We confirmed that 471delAAAG is likely a founder variant by examining the genotypes of all three carriers at five variable loci surrounding the RNASEL region (D1S2883, D1S2619, D1S2623, D1S2127, and D1S240; see the Genome Database Website, www.gdb.org, for details regarding PCR amplification conditions). All carriers shared a common allele for each locus, while LNCaP was observed to diverge at two loci, D1S2619 and D1S240, located 168 kb downstream and 2.5 Mb upstream of RNASEL, respectively (marker positions according to the June 2002 freeze of the Human Genome Browser on GoldenPath). A graphic representation of the region is provided in fig 2 .
It is clear that in our study, as in the original report, there is no significant difference in the frequency of the RNASEL 471delAAAG allele in those with or without prostate cancer. We compared the allele frequencies in the two series of cases and controls. Although the allele frequencies in the two groups of controls do not differ (8/233 (Israel) v 2/105 (Montreal), p=0.44, two sided), when comparing the cases there were significantly fewer 471delAAAG carriers in Montreal (1/111) than in Israel (6/87) (p=0.02, two sided). It is important to recognise that given the low prevalence of the founder variant (∼3%), when combined, these sample sizes provide an 80% power to detect significant odds ratios of approximately 4.0 or greater, so smaller effects cannot be excluded at this stage.

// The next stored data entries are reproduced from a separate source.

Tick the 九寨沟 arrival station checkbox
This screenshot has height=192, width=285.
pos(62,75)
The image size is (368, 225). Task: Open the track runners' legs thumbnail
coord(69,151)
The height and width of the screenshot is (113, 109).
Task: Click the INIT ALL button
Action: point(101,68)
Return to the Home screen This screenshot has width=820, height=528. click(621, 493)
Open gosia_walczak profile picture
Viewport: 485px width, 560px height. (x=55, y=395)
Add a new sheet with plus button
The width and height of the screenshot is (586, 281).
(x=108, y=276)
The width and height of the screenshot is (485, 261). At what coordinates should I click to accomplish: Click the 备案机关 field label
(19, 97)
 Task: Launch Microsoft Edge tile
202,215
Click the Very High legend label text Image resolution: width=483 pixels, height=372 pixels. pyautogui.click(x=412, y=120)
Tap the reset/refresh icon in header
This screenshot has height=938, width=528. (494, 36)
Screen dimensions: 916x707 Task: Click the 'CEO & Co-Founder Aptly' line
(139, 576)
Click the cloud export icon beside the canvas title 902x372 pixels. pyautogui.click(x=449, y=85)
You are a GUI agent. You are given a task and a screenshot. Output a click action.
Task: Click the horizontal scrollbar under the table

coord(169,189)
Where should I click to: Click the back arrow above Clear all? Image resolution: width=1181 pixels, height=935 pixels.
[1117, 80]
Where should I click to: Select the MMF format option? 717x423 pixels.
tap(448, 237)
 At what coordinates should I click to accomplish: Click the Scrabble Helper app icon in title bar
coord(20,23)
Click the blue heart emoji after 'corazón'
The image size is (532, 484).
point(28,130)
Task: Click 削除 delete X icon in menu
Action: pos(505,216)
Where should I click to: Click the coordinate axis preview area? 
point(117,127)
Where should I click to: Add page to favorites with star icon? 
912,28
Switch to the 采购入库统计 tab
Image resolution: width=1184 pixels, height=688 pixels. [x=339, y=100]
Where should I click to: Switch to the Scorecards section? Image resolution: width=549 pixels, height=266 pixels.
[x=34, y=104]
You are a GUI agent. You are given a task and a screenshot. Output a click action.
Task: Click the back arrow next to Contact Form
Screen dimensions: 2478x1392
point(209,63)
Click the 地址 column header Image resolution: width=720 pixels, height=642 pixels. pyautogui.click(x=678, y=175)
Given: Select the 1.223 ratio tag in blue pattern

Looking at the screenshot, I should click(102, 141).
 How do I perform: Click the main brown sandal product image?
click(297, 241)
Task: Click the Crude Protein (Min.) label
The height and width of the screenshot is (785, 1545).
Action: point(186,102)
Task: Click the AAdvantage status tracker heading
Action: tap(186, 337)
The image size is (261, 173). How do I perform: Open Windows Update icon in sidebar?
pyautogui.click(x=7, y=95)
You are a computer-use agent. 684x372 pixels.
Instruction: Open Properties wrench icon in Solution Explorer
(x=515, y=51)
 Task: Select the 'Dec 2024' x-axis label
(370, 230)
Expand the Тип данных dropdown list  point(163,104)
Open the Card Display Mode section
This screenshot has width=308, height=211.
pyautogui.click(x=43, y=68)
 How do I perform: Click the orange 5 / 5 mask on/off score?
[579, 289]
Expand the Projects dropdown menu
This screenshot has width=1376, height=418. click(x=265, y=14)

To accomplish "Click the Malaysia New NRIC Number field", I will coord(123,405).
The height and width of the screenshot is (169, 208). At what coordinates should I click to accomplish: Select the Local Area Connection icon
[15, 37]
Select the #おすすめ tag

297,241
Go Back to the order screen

Very large sample sizes of more than 2500 cases and 2500 controls would be needed to exclude an effect of 1.5-fold or less.
The genetics of prostate cancer is complex and no single highly penetrant gene has been identified.6 In the AJ population, founder mutations have been identified in several genes that are responsible for autosomal dominantly inherited cancer susceptibility syndromes,7 but up until now, no founder mutation has been found to predispose specifically to prostate cancer. Our results suggest that although the 471delAAAG variant is present in the AJ population, because of its low frequency among affected men, it does not appear to be an important contributor to prostate cancer risk in this population. It is important to note that as the men in our study are prevalent cases of prostate cancer, it is possible that the variant could particularly predispose to aggressive prostate cancer and we have under-ascertained these men. We also note that, like the previous report,5 this is not a population based study and therefore the results cannot necessarily be extended to all AJ men with prostate cancer who live in Montreal.
One population based study points towards an as yet unidentified autosomal dominant, moderately penetrant prostate cancer susceptibility allele that has a high population frequency.8 On the current evidence, including that presented here, RNASEL does not appear to be such an allele.1,3–5 As such, it would be premature to consider offering RNASEL genetic testing for prostate cancer risk on the basis of the current data.
This work was funded by the US Department of Defence, grant number DAMD17-00-1-0033, and the Canadian Genetic Diseases Network. We thank all the men who participated in this study. We also thank McGill University urologists (A Aprikian, S Aronson, J Corcos, M Elhilali, Y Taguchi, S Tanguay) for their help in recruiting cases and George Chong, Fiona Young, and Nora Wong for assistance.